Nevertheless, I think that this cell can be written more concisely as below three lines.

In [None]:
document_to_transform_1 = [X['text'][50]]
document_to_transform_2 = [X['text'][100]]
document_to_transform_3 = [X['text'][150]]

---

#### Second, when preprocessing text data, we can do something to make the data cleaner.

1. Clean the text data by removing punctuation marks and converting all characters to lowercase. (implemented by re)
2. Perform word stemming (implemented by nltk) on text data, which grammatically transforms words back to root form. In this way, we can treat all the different form words as the same when calculating frequency or TF-IDF.
3. Remove stop-words (implemented by nltk), which are words that are extremely common in all sorts of texts thus contain little useful information that can be used to distinguish between different classes of documents.
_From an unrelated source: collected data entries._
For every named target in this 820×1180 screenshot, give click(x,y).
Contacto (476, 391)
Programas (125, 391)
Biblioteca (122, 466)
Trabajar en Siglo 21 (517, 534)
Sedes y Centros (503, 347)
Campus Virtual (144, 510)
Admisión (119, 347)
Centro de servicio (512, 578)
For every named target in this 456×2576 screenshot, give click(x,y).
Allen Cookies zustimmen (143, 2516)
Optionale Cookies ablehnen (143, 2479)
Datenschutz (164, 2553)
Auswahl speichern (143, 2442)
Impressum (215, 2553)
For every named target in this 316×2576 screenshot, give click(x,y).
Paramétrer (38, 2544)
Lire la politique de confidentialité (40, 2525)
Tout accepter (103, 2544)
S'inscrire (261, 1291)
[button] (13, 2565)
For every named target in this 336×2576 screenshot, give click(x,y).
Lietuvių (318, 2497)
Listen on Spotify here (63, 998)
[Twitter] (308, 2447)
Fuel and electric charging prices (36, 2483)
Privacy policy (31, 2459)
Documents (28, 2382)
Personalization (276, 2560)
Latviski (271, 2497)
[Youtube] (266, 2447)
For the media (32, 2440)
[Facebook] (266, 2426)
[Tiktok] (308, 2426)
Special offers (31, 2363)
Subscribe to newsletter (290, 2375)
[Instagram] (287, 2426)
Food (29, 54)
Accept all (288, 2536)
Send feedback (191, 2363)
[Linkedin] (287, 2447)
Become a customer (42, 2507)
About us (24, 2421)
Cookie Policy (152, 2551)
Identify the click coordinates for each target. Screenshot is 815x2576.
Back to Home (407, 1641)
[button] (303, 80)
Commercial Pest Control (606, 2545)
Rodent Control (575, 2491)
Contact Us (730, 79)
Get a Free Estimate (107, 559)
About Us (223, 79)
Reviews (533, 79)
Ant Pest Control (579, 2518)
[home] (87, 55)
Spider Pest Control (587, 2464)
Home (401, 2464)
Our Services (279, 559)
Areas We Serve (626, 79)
For example, "is", "and", "has", and "the".
4. Remove numbers if they are not relevant to the analysis. (implemented by re)

Use the new dataset as an example.

In [1]:
# Read the dataset
text = []
score = []
files = ['amazon_cells_labelled.txt', 'imdb_labelled.txt', 'yelp_labelled.txt']

for file in files:
    f = open('sentiment labelled sentences/' + file)
    for line in f:
        line_lst = line.split('\t')
        text.append(line_lst[0])
        score.append(int(line_lst[1][0]))

print(len(text), len(score))

3000 3000


In [2]:
# Construct DataFrame
import pandas as pd

dic = {"text":text, "score":score}
X = pd.DataFrame(dic)
X.head()

Unnamed: 0,text,score
0,So there is no way for me to plug it in here i...,0
1,"Good case, Excellent value.",1
2,Great for the jawbone.,1
3,Tied to charger for conversations lasting more...,0
4,The mic is great.,1


In [3]:
# Drop duplicated records
X.drop_duplicates(keep='first', inplace=True)

In [4]:
# removing punctuation marks but emoticons, and converting all characters to lowercase
import re

def preprocessor(text):
    # regex for matching emoticons, keep emoticons, ex: :), :-P, :-D
    r = '(?::|;|=|X)(?:-)?(?:\)|\(|D|P)'
    emoticons = re.findall(r, text)
    text = re.sub(r, '', text)
    # convert to lowercase and append all emoticons behind (with space in between)
    # replace('-','') removes nose of emoticons
    text = re.sub('[\W]+', ' ', text.lower()) + ' ' + ' '.join(emoticons).replace('-','')
    return text

X['text'] = X['text'].apply(lambda t : preprocessor(t))

In [5]:
# Word stemming
import nltk
from nltk.stem.porter import PorterStemmer

def tokenizer_stem(text):
    porter = PorterStemmer()
    return " ".join([porter.stem(word) for word in re.split('\s+', text.strip())])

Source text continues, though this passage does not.